Exercise requirements
Go to the line with "This screenshot has" in the records below, then output it and each following line exactly, up to and including the line with "Open the three-dot more options menu". Skip pictures and add nothing.
═══ Dataset entries
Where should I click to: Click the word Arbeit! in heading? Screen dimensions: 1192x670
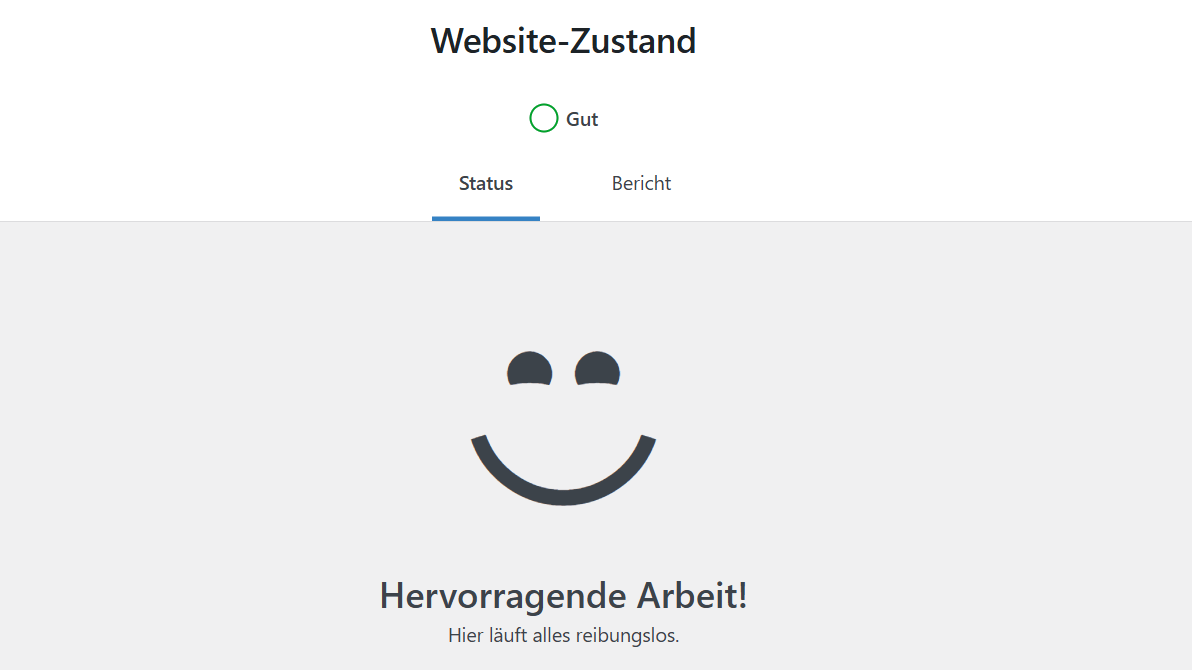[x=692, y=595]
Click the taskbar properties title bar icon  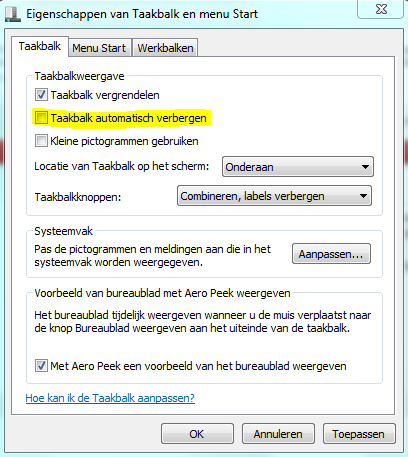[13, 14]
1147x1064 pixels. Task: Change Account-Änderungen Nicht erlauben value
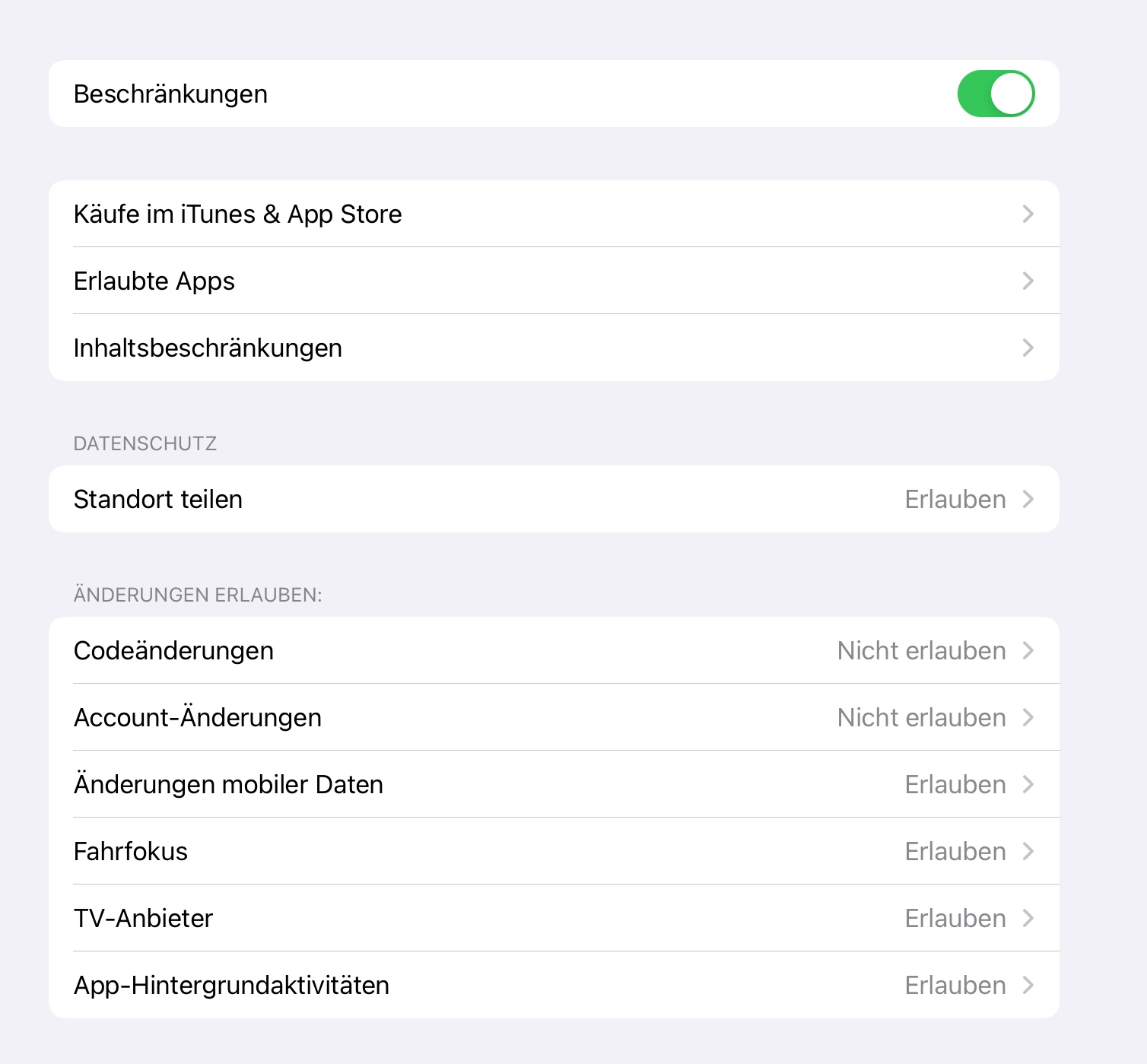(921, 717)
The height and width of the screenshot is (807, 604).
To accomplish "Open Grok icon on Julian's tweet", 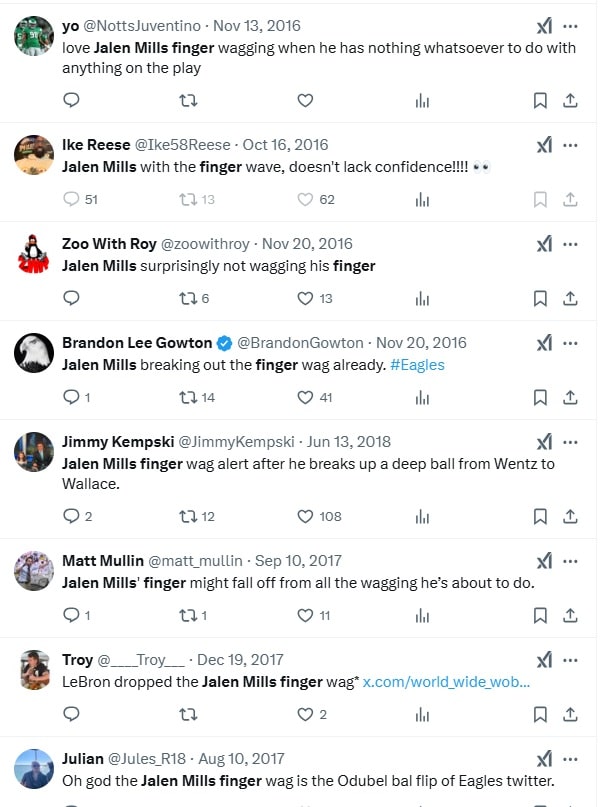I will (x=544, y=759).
══════
═══ Dataset entries
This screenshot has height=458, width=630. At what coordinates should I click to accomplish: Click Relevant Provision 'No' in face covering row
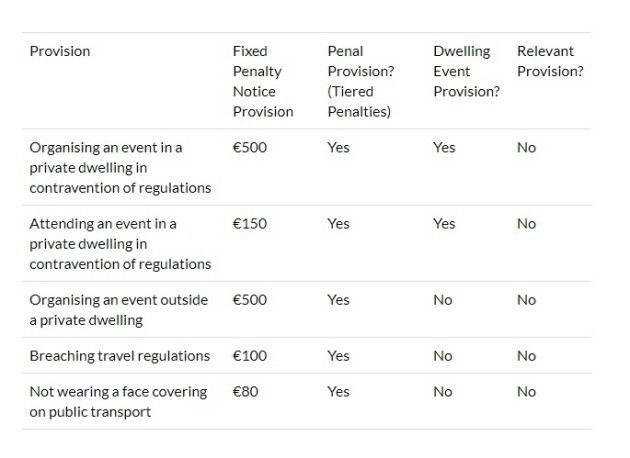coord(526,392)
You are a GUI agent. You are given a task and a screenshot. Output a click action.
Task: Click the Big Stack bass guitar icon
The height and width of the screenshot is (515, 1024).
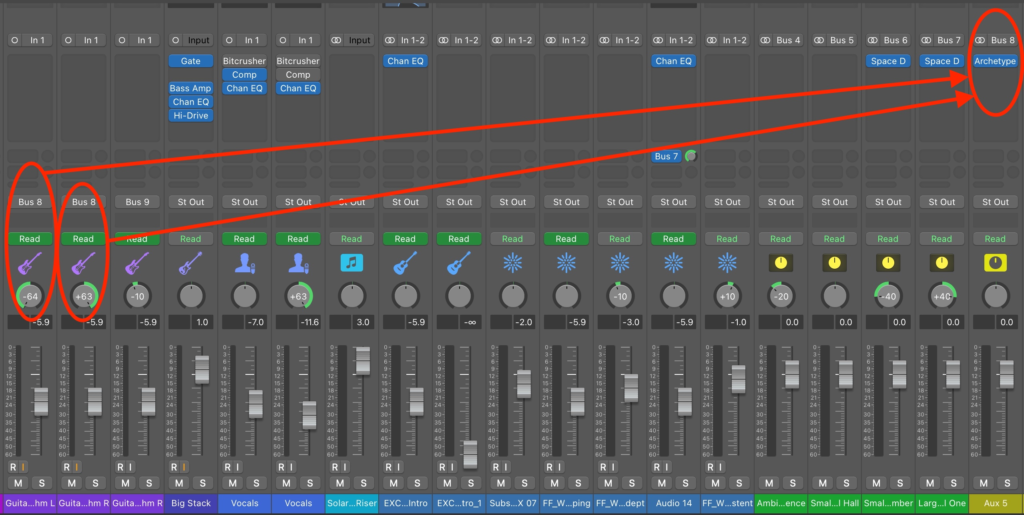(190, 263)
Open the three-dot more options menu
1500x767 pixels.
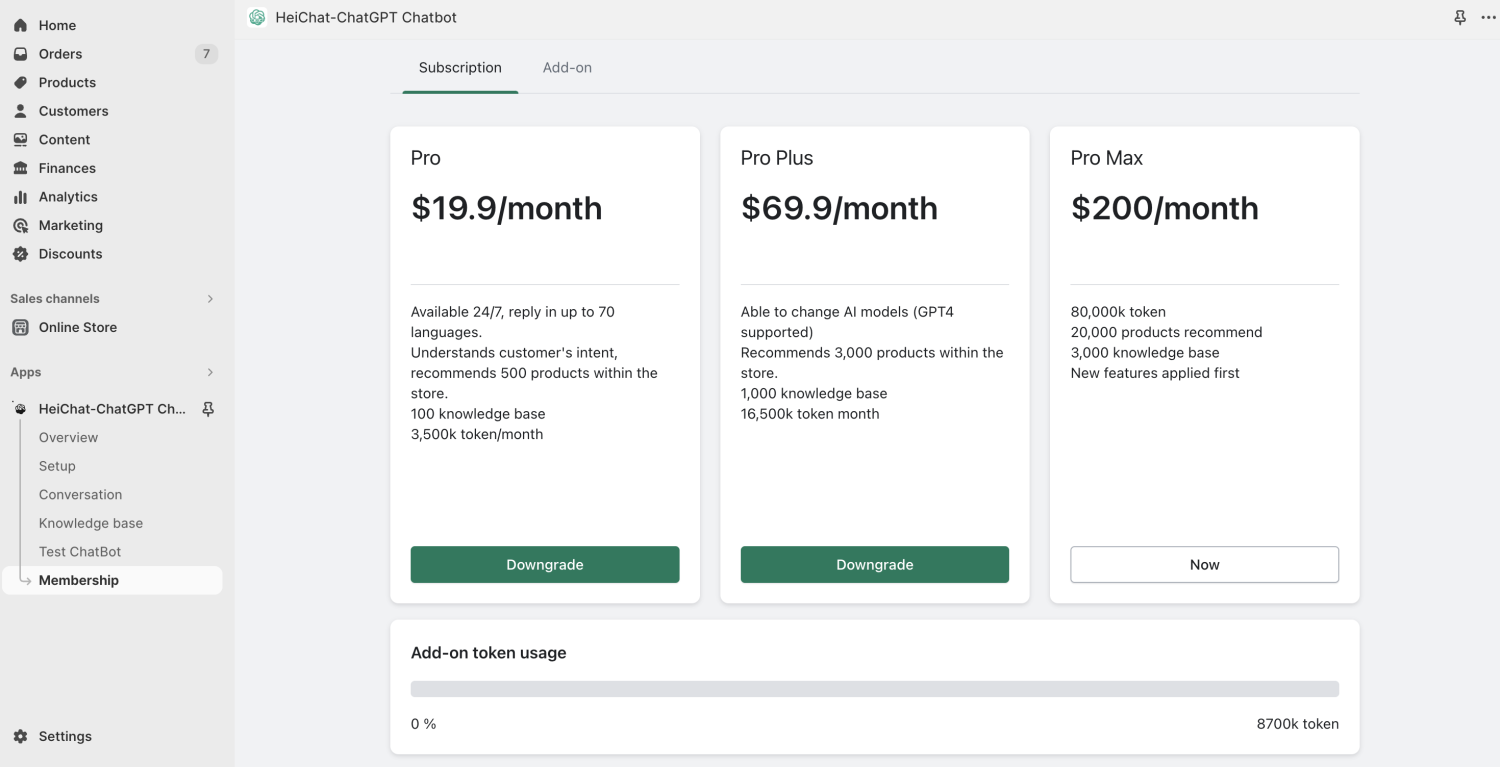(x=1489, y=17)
══════
Answer to the exercise
This screenshot has height=458, width=630. At what coordinates should I click to accomplish: Click Relevant Provision 'No' in face covering row
coord(526,392)
You are a GUI agent. You are given a task and a screenshot. Output a click action.
Task: Click the Big Stack bass guitar icon
The height and width of the screenshot is (515, 1024).
(190, 263)
Open the three-dot more options menu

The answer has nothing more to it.